Maxime Lamothe : “Evidemment qu’il ne fallait pas relancer, mais c’est toujours plus facile de parler quand on n’est pas sur le terrain”

Invité sur le plateau de TV7 pour participer à l’émission Top Rugby, notre talonneur Maxime Lamothe est revenu sur l’importance de l’apport du banc lors de la rencontre face à Perpignan. Il a notamment souligné le rôle déterminant joué par les remplaçants dans le rugby moderne, où les matchs se décident très souvent dans les dernières minutes grâce à l’impact physique et à l’énergie amenés par les finisseurs. Selon lui, l’Union Bordeaux-Bègles travaille énormément cet aspect depuis plusieurs semaines, et les récentes rencontres face à Bayonne puis Perpignan ont encore démontré à quel point le banc pouvait changer le cours d’un match :
“Pour revenir à l’apport du banc, c’est quelque chose que l’on travaille beaucoup ces derniers temps. On sait que dans le rugby moderne les matchs se gagnent à 23. Souvent la décision du score se fait dans les 20-30 dernières minutes. C’est quelque chose sur lequel on s’appuie beaucoup. Face à Bayonne, c’est ça qui nous fait gagner le match, face à Perpignan, c’est ça qui nous remet dans le match, donc sur ce point-là, c’est plutôt positif”.
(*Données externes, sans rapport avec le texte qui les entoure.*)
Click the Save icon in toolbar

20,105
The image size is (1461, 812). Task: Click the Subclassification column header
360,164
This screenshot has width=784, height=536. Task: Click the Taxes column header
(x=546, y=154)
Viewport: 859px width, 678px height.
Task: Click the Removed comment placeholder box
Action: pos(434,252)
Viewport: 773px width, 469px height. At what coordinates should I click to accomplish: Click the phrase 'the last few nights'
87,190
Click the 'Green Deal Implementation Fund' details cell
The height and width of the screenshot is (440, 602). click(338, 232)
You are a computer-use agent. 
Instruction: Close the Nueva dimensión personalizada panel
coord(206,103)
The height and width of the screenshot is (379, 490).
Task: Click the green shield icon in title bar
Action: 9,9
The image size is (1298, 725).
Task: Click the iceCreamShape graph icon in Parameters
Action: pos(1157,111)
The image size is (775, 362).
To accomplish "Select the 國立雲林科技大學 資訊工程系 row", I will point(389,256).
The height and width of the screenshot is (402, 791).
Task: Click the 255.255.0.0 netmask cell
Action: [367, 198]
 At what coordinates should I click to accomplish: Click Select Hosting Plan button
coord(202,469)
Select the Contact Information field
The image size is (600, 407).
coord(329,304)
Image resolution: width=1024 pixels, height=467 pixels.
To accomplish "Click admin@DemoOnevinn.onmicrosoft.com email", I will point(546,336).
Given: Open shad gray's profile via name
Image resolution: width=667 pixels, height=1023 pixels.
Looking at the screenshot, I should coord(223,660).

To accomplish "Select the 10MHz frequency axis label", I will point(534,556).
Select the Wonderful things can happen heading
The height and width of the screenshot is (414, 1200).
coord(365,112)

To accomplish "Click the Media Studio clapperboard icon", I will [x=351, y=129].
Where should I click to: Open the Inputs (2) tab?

Il est également revenu sur la dernière action particulièrement dangereuse de la rencontre, lorsque l’Union Bordeaux-Bègles a tenté de relancer depuis son camp alors qu’il n’y avait plus rien à aller chercher au score. Avec lucidité, Maxime Lamothe reconnaît qu’il aurait été préférable de ne pas prendre ce risque, tout en rappelant qu’il est toujours plus simple d’analyser les décisions prises une fois le match terminé plutôt qu’au cœur de l’action et sous pression :
“Evidemment qu’il ne fallait pas relancer, mais c’est toujours plus facile de parler quand on n’est pas sur le terrain, que quand on a la tête dans le guidon et qu’on nous demande d’avancer, on n’a pas forcément le recul pour prendre les bonnes décisions. A ce moment-là du match, c’est sûr que l’on ne pouvait même pas aller chercher de bonus et au contraire prendre un contre et un essai. C’est ce qu’il s’est passé, heureusement que Louis Bielle-Biarrey était là pour sortir le ballon en touche. Ça nous a souri. Il ne faut retenir que la victoire de ce match”.